FDB to set standards for saccharine use

21.05.2005 LISTEN
By GNA

Aflao, May 21, GNA - The Food and Drugs Board is to set standards for the usage of saccharine as food additive in Ghana. For now, the Board thinks the additive, used by bakers and soft drinks producers especially, is wholesome.

Rev. Jonathan Martey, Head of Finance and Administration of the Board said this during an interaction with participants at a sensitisation workshop at Denu on Saturday for the Police, Customs and Environmental Health Workers on the enforcement of laws on the use of iodated salt in the country.

He said saccharine was safe but it was not known beyond which limit the popular additive, 600 times sweeter than sugar could, be unsafe. "What the FDB can do is to set standards in its usage and bakers and others educated to follow it," Rev. Martey said.

He called for enhanced collaboration of the security services with the FDB to enforce the law on the movement and use of salt in the country saying that the successful implementation of the law was in the interest of individuals and the country at large.

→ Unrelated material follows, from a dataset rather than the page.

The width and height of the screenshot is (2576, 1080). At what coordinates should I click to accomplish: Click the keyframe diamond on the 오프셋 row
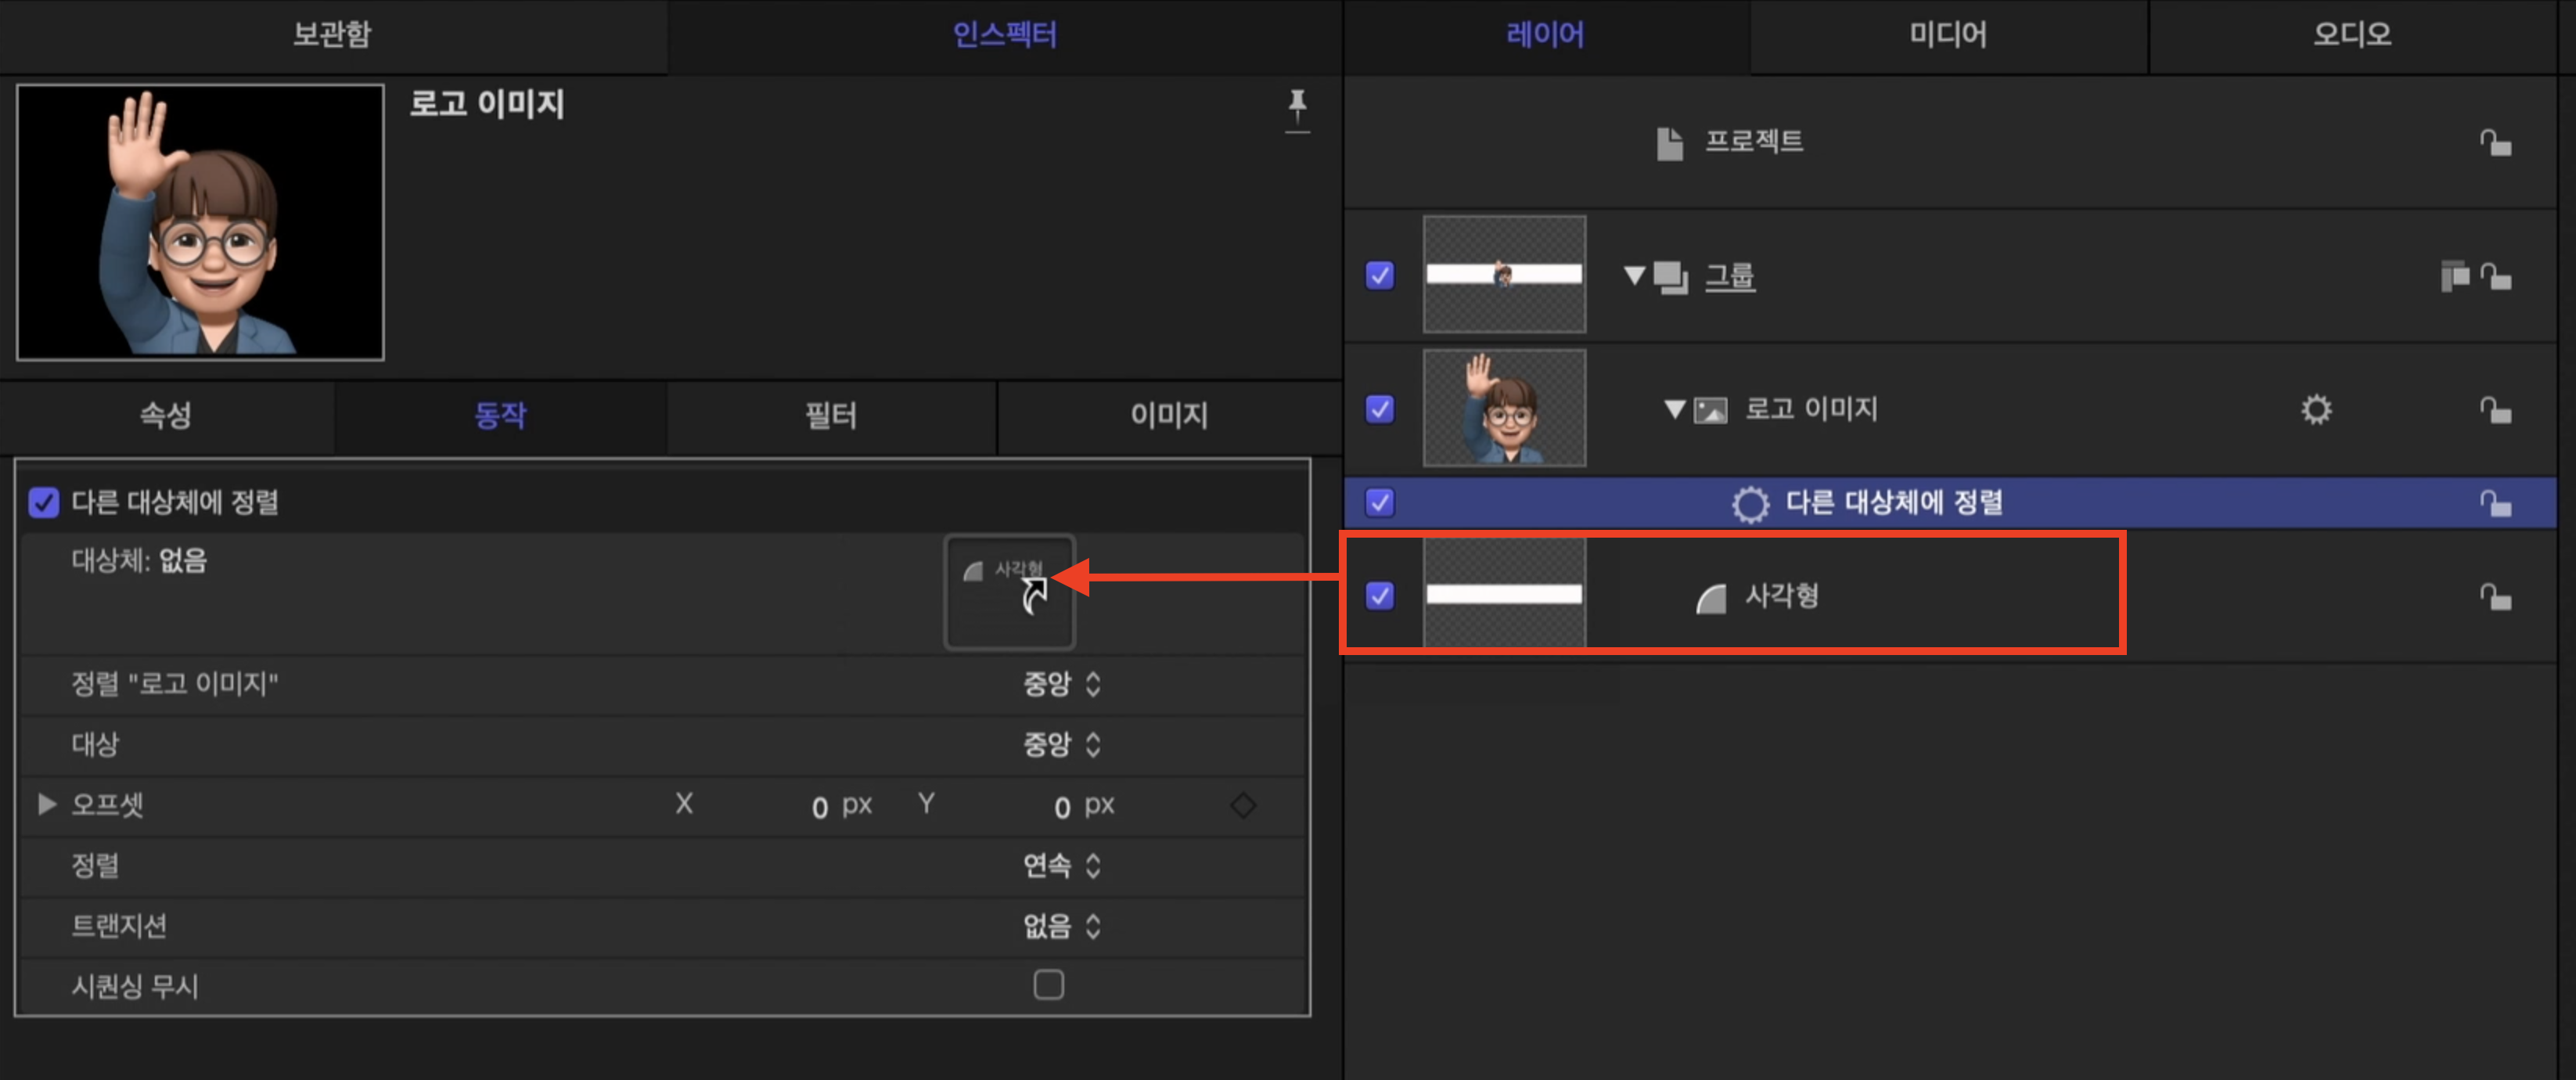point(1243,805)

Rev Martey urged participants, drawn from the Ketu and Keta districts to collaborate with the FDB in the education about and enforcement of the law.

Paa Nii Quaye, Senior Regulatory Officer of the FDB said Iodine Deficiency Disorders (IDD) manifest in goitre, low intelligence and birth weight as well as miscarriages.

He said since there was the need for a daily intake of the iodine for good health, lacing it with salt was the best option for Ghana. Paa Nii Quaye urged parents to switch over from the use of raw salt to iodated salt in their homes.

He said the enforcement of the law, which begins in July this year and involved controlling the movement of raw salt, except those properly certified was, expected the result in 90 per cent success in implementation by the end of this year.

Paa Nii Quaye explained that suggestions to dispense iodine in capsules in exercises similar to the national immunization exercise might not be feasible since iodine was to be taken in small doses daily. Mr Kwame Dei Asamoah Okyere, Assistant Regulatory officer of the FDB who took participants through practical lessons in testing salt for iodine content asked them to be vigilant to avoid being outwitted by dealers and transporters.